Regina police are warning drug users and first responders to be careful after a potentially deadly mix of fentanyl and other designer opiod drugs was found in the Queen City.
Testing confirmed carfentanil, which is not meant for humans and is 100 times more potent than regular fentanyl, was among the substances found in a batch of white powder seized during a traffic stop in August.
“There is no easy way to know if carfentanil is mixed in with other drugs; you can’t see it, smell it or taste it,” Regina police said in a news release.
Fentanyl and carfentanil can be inhaled, ingested or absorbed and can be deadly even in tiny amounts.
The analysis confirmed the powder to be a mixture of fentanyl along with various fentanyl analogs which are often sold as designer drugs.

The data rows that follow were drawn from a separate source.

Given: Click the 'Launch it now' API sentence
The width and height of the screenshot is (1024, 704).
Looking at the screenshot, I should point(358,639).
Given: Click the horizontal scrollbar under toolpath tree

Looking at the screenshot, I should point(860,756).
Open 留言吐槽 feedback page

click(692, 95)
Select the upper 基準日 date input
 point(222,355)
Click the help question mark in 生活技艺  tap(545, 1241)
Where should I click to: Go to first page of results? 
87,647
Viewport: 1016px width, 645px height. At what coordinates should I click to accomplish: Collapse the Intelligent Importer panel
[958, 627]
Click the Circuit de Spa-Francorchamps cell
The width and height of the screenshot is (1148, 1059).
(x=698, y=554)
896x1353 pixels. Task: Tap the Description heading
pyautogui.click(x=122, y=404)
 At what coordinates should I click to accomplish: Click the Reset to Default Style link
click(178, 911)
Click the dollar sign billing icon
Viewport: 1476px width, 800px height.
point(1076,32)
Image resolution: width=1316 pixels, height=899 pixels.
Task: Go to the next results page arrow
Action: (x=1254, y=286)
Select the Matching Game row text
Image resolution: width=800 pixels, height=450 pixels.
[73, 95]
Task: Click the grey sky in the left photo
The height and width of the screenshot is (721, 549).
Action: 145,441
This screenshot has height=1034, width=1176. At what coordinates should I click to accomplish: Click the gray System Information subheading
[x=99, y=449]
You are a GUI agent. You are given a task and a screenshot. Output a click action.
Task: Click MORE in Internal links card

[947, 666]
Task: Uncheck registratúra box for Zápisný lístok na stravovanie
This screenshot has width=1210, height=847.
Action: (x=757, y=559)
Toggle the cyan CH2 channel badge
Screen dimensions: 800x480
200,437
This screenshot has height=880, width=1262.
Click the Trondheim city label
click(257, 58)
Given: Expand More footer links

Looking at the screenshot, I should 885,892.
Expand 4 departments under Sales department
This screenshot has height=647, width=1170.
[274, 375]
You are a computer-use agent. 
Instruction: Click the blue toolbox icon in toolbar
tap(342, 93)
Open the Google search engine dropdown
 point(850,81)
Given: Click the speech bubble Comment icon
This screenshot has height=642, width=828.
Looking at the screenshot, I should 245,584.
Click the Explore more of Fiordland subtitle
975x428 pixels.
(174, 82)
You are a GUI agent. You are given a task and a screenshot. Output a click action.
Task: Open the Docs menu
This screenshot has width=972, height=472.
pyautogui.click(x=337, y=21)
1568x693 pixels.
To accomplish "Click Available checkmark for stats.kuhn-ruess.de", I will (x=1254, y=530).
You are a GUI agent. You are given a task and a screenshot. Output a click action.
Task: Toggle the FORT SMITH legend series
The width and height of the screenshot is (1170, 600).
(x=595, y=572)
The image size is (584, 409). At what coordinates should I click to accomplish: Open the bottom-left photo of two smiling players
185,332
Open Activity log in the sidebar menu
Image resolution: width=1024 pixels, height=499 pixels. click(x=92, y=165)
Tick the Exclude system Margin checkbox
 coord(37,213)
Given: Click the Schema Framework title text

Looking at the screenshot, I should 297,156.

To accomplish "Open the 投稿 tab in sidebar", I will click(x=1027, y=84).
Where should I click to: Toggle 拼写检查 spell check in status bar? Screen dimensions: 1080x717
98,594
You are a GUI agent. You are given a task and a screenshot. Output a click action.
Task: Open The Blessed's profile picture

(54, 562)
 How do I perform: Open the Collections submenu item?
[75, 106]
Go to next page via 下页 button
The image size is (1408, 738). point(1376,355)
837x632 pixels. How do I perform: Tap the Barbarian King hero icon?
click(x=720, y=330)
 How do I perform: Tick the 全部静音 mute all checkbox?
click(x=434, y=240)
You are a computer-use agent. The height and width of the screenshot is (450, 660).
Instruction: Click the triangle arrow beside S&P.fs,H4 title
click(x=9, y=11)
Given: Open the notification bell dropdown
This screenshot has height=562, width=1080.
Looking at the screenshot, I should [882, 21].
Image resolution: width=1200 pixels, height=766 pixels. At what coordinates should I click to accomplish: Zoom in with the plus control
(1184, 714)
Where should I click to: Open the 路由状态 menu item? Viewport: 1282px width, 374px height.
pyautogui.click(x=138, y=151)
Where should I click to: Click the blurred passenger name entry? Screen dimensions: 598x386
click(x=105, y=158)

The seized drugs also contained U-47700, which is described as a synthetic opioid and sometimes called “fake morphine.” The drug is actually more potent than morphine and can easily lead to an overdose.
The signs of an overdose from fentanyl or other opiods include: weak breathing, drowsiness, cold/clammy skin, pinpoint pupils, collapsing and coma. Anyone who sees someone with these symptoms should call 9-1-1 immediately.
Police, emergency responders and healthcare workers are at risk because they assist people showing signs of drug overdoses. This is why the Regina Police Service has improved safety procedures for handling unknown substances as evidence.
Police are urging people to pay attention to the signs and dangers of substance abuse, to not trust drug dealers because they don’t care about quality control or safe dosages and to seek help with addictions. They also urge parents to talk calmly to kids about drugs without judging or lecturing them.